Dr. Vanessa Ives works in a solo private practice. She has been working with Mr. Dorian Gray for several months for signs and symptoms of depression. Mr. Gray comes to some sessions as emotionally intense, and high strung. Dr. Ives has considered the possibility that Mr. Gray suffers with some type of cyclic mood disorder.
As part of treatment, Mr. Gray admitted to experiencing anger management problems, to the point where he described physically intimidating his wife and pushing her down. They worked on anger management skills. Mr. Gray reported progress in this area.
Dr. Ives receives a phone message from Mr. Gray’s wife. In the voicemail, Mrs. Gray reports that Mr. Gray has become more physically intimidating and has starting to push her around. The voicemail indicated he has not caused her any significant harm. She requested a session to see Dr. Ives to explain what is happening between them. Dr. Ives only met Mrs. Gray informally while she sat in the waiting room before and after several sessions.
Dr. Ives wants to be helpful, but she is struggling with whether she should even return Mrs. Gray’s phone call. Dr. Ives has a personal history of being involved in a physically abusive relationship herself and is concerned about both the clinical and ethical issues involved regarding calling Mrs. Gray back.

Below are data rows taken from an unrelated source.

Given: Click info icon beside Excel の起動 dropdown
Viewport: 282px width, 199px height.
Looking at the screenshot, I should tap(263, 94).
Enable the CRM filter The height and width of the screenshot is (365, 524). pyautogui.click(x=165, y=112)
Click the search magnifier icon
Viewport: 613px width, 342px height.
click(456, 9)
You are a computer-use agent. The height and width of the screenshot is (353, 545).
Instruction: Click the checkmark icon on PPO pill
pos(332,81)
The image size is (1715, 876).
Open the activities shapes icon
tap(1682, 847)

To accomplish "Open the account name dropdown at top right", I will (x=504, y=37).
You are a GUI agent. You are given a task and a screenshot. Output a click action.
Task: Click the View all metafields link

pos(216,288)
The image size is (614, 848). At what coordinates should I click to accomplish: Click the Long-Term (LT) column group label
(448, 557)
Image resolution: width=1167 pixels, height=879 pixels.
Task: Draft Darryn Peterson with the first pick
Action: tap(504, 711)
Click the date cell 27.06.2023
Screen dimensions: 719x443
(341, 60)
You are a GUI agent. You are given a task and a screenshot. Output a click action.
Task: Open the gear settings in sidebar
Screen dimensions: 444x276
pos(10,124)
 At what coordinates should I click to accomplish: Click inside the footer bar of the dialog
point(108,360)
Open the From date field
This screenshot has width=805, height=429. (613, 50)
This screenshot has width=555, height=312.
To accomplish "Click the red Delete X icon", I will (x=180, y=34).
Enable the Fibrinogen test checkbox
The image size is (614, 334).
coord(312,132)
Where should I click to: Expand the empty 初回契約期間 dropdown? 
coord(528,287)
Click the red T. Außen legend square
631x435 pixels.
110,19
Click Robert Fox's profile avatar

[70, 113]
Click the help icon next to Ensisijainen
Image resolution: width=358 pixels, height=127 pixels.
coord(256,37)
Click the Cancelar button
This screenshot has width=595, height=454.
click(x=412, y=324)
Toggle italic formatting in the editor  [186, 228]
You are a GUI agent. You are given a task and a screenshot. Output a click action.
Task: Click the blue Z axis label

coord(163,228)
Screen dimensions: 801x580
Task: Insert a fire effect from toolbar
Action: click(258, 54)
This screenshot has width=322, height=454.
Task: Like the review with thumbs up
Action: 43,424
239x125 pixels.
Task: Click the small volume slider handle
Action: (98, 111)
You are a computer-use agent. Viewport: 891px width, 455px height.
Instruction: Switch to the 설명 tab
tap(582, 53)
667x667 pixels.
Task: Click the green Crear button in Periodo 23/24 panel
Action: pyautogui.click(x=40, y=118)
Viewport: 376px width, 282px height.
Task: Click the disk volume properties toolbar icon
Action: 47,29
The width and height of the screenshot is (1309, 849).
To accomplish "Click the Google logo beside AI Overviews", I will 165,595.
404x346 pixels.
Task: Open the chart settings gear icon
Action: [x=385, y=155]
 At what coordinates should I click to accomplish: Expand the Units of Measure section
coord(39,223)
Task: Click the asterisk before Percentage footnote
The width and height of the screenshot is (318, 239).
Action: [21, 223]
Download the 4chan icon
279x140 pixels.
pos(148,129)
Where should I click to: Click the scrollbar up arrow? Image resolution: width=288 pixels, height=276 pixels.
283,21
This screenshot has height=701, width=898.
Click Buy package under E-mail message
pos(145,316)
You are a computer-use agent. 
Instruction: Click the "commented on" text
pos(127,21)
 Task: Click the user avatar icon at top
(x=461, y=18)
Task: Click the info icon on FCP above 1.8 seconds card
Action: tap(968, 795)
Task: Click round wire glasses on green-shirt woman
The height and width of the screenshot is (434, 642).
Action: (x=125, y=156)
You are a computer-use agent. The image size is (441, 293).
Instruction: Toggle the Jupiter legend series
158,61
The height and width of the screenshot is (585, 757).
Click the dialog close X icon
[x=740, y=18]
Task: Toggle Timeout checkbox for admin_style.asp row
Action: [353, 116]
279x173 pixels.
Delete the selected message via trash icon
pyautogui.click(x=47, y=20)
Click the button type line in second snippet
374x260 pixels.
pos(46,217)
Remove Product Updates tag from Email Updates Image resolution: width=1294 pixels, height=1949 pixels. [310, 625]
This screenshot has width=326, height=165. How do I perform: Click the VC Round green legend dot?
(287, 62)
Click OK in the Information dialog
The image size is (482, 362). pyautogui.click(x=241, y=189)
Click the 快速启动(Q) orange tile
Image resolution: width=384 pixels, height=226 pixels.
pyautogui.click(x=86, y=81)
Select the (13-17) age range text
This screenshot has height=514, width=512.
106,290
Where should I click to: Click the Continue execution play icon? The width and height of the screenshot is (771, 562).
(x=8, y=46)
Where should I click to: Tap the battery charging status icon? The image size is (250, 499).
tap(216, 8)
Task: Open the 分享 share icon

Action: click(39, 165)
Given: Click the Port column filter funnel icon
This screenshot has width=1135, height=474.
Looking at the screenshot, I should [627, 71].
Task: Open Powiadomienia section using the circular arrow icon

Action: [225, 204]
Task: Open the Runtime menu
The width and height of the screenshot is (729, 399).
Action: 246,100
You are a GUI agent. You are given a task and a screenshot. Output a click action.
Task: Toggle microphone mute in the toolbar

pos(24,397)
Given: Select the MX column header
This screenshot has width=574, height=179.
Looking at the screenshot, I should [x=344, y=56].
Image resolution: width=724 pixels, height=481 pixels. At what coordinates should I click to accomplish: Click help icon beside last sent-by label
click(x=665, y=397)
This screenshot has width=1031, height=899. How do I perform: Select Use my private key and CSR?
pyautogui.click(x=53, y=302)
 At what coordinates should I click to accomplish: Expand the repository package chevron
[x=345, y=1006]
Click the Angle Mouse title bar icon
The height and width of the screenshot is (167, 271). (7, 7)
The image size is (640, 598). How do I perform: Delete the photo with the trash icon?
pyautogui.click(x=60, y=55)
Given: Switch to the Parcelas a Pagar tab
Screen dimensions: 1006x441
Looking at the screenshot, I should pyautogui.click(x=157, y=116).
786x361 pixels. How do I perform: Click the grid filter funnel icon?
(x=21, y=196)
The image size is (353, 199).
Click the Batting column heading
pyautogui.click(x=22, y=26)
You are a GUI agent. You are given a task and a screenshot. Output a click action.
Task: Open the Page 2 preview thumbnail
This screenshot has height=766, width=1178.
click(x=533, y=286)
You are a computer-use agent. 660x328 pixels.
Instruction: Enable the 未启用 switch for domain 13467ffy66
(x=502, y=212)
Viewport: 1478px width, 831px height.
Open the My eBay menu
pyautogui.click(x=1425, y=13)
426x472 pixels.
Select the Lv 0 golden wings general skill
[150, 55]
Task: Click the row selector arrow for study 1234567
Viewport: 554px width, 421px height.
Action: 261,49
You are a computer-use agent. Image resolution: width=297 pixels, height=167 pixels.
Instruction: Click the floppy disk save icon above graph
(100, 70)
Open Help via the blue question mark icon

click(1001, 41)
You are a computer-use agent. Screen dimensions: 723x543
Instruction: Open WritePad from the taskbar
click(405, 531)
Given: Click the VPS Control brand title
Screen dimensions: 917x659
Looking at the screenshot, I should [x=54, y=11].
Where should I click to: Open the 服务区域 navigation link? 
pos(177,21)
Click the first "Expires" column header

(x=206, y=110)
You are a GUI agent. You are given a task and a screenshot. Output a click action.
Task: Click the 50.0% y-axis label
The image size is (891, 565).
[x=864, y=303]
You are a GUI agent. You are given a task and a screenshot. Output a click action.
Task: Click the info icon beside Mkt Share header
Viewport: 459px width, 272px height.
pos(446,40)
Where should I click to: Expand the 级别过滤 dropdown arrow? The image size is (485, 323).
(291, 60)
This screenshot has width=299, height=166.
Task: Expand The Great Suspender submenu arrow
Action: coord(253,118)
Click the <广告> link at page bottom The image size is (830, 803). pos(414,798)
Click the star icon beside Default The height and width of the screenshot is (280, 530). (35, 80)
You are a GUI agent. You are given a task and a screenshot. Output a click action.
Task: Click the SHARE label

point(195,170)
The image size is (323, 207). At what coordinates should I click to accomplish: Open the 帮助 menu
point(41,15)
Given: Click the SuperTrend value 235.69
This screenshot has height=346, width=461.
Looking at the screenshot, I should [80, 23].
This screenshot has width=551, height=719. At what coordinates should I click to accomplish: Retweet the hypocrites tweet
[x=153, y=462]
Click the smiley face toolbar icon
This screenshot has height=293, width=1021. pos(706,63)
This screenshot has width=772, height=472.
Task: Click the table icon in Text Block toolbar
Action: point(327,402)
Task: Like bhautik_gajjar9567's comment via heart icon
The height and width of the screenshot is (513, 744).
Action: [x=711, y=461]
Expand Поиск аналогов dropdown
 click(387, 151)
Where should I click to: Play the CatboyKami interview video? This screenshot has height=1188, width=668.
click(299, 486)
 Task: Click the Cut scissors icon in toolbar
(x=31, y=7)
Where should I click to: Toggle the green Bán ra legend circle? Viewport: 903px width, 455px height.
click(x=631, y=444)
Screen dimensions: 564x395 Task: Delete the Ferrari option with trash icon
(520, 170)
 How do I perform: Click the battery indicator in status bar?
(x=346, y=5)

Feeling uncomfortable about what is happening with this patient and his wife, Dr. Ives calls you for a professional consultation. She wants to make an appointment to talk with you candidly about her history as well as the dynamics of the current case.
What are the ethical issues involved in this case?
What are the pertinent clinical issues in this case?
How would you help Dr. Ives deal with her emotions related to this situation, given how her history relates to this patient and his wife?
Would you recommend Dr. Ives return the call or not?
What are some possible options should Dr. Ives return the phone call?
How much transparency would you suggest to Dr. Ives with Mr. Gray about the phone message?